EXERCISE REQUIREMENTS:
Please echo the following lines back exactly as they are.
----
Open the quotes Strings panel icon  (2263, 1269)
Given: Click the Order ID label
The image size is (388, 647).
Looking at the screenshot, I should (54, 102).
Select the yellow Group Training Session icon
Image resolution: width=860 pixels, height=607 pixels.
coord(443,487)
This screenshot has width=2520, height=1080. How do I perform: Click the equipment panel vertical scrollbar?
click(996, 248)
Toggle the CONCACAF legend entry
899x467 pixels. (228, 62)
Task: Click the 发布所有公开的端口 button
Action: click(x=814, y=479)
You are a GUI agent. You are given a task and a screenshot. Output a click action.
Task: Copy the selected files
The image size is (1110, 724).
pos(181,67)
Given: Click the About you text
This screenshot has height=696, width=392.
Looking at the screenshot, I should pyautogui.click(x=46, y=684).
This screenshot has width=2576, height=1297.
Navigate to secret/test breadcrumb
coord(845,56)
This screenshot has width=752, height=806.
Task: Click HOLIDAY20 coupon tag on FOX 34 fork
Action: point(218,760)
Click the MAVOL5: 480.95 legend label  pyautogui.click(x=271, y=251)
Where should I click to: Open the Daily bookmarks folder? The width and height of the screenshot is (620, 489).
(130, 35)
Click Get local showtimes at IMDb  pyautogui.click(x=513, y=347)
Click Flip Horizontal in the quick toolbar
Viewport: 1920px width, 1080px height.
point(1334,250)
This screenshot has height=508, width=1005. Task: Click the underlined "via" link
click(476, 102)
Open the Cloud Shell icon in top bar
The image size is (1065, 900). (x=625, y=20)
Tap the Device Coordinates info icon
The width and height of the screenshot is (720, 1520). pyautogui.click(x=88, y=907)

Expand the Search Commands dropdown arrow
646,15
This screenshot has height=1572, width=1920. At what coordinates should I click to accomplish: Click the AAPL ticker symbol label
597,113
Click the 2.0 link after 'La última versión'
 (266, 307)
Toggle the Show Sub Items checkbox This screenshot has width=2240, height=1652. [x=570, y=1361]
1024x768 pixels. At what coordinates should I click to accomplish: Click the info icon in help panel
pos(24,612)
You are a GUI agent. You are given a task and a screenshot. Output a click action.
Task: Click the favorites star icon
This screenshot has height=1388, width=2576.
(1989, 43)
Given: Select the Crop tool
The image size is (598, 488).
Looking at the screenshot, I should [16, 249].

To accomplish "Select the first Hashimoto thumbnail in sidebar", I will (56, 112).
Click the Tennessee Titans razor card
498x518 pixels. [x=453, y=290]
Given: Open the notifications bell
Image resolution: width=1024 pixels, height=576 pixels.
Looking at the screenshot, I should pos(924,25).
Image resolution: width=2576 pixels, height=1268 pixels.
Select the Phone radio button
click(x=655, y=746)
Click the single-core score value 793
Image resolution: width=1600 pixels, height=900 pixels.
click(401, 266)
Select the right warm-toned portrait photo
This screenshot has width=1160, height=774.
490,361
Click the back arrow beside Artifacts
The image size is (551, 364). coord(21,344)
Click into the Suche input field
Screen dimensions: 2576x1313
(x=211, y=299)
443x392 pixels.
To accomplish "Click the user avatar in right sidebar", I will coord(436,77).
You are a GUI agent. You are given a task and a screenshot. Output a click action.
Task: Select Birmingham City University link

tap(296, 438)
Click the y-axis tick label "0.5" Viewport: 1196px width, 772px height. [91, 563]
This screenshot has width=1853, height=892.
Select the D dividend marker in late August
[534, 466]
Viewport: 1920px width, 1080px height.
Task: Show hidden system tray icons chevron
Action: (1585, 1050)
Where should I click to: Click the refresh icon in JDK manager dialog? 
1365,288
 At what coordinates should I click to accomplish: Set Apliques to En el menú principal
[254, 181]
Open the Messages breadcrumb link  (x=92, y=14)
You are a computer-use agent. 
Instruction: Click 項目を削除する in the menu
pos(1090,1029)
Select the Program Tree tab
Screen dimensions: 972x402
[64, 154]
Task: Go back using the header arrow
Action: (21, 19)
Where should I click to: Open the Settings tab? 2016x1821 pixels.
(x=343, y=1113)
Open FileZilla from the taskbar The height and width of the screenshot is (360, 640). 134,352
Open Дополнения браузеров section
----
CORRECT ANSWER:
Open the quotes Strings panel icon  (2263, 1269)
Given: Click the Order ID label
The image size is (388, 647).
Looking at the screenshot, I should (54, 102).
Select the yellow Group Training Session icon
Image resolution: width=860 pixels, height=607 pixels.
coord(443,487)
This screenshot has width=2520, height=1080. How do I perform: Click the equipment panel vertical scrollbar?
click(996, 248)
Toggle the CONCACAF legend entry
899x467 pixels. (228, 62)
Task: Click the 发布所有公开的端口 button
Action: click(x=814, y=479)
You are a GUI agent. You are given a task and a screenshot. Output a click action.
Task: Copy the selected files
The image size is (1110, 724).
pos(181,67)
Given: Click the About you text
This screenshot has height=696, width=392.
Looking at the screenshot, I should pyautogui.click(x=46, y=684).
This screenshot has width=2576, height=1297.
Navigate to secret/test breadcrumb
coord(845,56)
This screenshot has width=752, height=806.
Task: Click HOLIDAY20 coupon tag on FOX 34 fork
Action: point(218,760)
Click the MAVOL5: 480.95 legend label  pyautogui.click(x=271, y=251)
Where should I click to: Open the Daily bookmarks folder? The width and height of the screenshot is (620, 489).
(130, 35)
Click Get local showtimes at IMDb  pyautogui.click(x=513, y=347)
Click Flip Horizontal in the quick toolbar
Viewport: 1920px width, 1080px height.
point(1334,250)
This screenshot has height=508, width=1005. Task: Click the underlined "via" link
click(476, 102)
Open the Cloud Shell icon in top bar
The image size is (1065, 900). (x=625, y=20)
Tap the Device Coordinates info icon
The width and height of the screenshot is (720, 1520). pyautogui.click(x=88, y=907)

Expand the Search Commands dropdown arrow
646,15
This screenshot has height=1572, width=1920. At what coordinates should I click to accomplish: Click the AAPL ticker symbol label
597,113
Click the 2.0 link after 'La última versión'
 (266, 307)
Toggle the Show Sub Items checkbox This screenshot has width=2240, height=1652. [x=570, y=1361]
1024x768 pixels. At what coordinates should I click to accomplish: Click the info icon in help panel
pos(24,612)
You are a GUI agent. You are given a task and a screenshot. Output a click action.
Task: Click the favorites star icon
This screenshot has height=1388, width=2576.
(1989, 43)
Given: Select the Crop tool
The image size is (598, 488).
Looking at the screenshot, I should [16, 249].

To accomplish "Select the first Hashimoto thumbnail in sidebar", I will (56, 112).
Click the Tennessee Titans razor card
498x518 pixels. [x=453, y=290]
Given: Open the notifications bell
Image resolution: width=1024 pixels, height=576 pixels.
Looking at the screenshot, I should pos(924,25).
Image resolution: width=2576 pixels, height=1268 pixels.
Select the Phone radio button
click(x=655, y=746)
Click the single-core score value 793
Image resolution: width=1600 pixels, height=900 pixels.
click(401, 266)
Select the right warm-toned portrait photo
This screenshot has width=1160, height=774.
490,361
Click the back arrow beside Artifacts
The image size is (551, 364). coord(21,344)
Click into the Suche input field
Screen dimensions: 2576x1313
(x=211, y=299)
443x392 pixels.
To accomplish "Click the user avatar in right sidebar", I will coord(436,77).
You are a GUI agent. You are given a task and a screenshot. Output a click action.
Task: Select Birmingham City University link

tap(296, 438)
Click the y-axis tick label "0.5" Viewport: 1196px width, 772px height. [91, 563]
This screenshot has width=1853, height=892.
Select the D dividend marker in late August
[534, 466]
Viewport: 1920px width, 1080px height.
Task: Show hidden system tray icons chevron
Action: (1585, 1050)
Where should I click to: Click the refresh icon in JDK manager dialog? 
1365,288
 At what coordinates should I click to accomplish: Set Apliques to En el menú principal
[254, 181]
Open the Messages breadcrumb link  (x=92, y=14)
You are a computer-use agent. 
Instruction: Click 項目を削除する in the menu
pos(1090,1029)
Select the Program Tree tab
Screen dimensions: 972x402
[64, 154]
Task: Go back using the header arrow
Action: (21, 19)
Where should I click to: Open the Settings tab? 2016x1821 pixels.
(x=343, y=1113)
Open FileZilla from the taskbar The height and width of the screenshot is (360, 640). 134,352
Open Дополнения браузеров section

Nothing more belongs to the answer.